Wouldn't it be better to write these as independent components?

Our constraints

Now, interestingly, we must connect to 3PHS using a COM API which only works with older version of the .Net Framework. Meanwhile, the scanning hardware is Bluetooth Low Energy (BLE) and its API is only exposed to Windows 10 Universal Apps.

Even with the judicial application of .Net Standard common libraries, these two .Net framework flavours cannot communicate. As such, a bridge was needed.

Structuring a solution as services

The Universal Windows Platform (UWP) app which we wrote to connect to the BLE devices can currently connect to a single device. It handles the workflow of a scanner, listens to anything the hardware scans, and writes that data in a minimal JSON format to a local queue service (on the server).

Another process, a .Net Fx app, listens to this queue, applies business logic, and writes the results to the 3PHS COM interface.

For a transport, we needed a local queue service which could receive JSON signals from UWP to be processed by the listener. Your first thought might be to write such a thing with:

  • A REST API
  • SQL Express or file system backing
  • FIFO, Push, Pop and Peek features

Well, why write it when it already exists? In fact, the Azure Storage Emulator has all of these features and is - I dare say - better tested and certainly more mature than anything we could hope to write in a week.
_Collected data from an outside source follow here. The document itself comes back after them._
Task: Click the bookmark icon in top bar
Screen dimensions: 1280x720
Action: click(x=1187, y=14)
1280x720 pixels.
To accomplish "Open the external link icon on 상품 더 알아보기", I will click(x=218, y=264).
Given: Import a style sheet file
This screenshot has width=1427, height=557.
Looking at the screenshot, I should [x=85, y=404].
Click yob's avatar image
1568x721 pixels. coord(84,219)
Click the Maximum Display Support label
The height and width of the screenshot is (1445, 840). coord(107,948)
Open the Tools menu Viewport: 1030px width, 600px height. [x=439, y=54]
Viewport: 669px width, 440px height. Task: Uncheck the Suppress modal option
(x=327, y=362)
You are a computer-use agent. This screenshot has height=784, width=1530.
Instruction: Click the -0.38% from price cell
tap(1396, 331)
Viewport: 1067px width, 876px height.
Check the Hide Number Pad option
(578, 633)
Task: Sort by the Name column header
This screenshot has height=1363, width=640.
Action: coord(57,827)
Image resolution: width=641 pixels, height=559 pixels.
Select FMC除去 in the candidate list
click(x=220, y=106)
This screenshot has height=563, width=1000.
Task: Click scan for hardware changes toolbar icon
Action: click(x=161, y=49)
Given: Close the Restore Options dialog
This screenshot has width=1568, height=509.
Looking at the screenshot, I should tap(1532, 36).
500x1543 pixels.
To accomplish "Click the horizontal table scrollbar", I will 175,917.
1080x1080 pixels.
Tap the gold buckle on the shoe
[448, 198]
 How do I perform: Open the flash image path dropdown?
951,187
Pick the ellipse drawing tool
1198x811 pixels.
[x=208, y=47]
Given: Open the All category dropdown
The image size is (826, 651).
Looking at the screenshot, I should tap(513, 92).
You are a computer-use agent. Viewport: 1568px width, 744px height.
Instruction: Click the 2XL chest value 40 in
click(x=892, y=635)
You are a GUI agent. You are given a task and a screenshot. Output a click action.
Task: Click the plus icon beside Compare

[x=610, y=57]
So we selected ASE to provide a queue for interop. Our deployment task installs the latest ASE version on the pedestal server running the solution.

Advantages

Back to our change scenarios from the top. If we need to handle more scanners or more various inputs, we can write a technology-agnostic app which writes to the ASE queue. No changes to the rest of the system. Likewise for double-processing the data; a BI pipeline could peek at the packets anytime before they are removed from the queue. This might take a small tweak to the primary listener to make sure that data is not eagerly deleted, but no big changes.

We intend to modify our scanner app to handle multiple Bluetooth clients, but if that turns out to be painful technically, it's no problem; we'll just spin more instances of the existing single-client scanner app! This would have been a game-ending problem if the app was a monolith.

So using Service Oriented Architecture, even on a single box for a small solution, has made the solution both more flexible and more maintainable.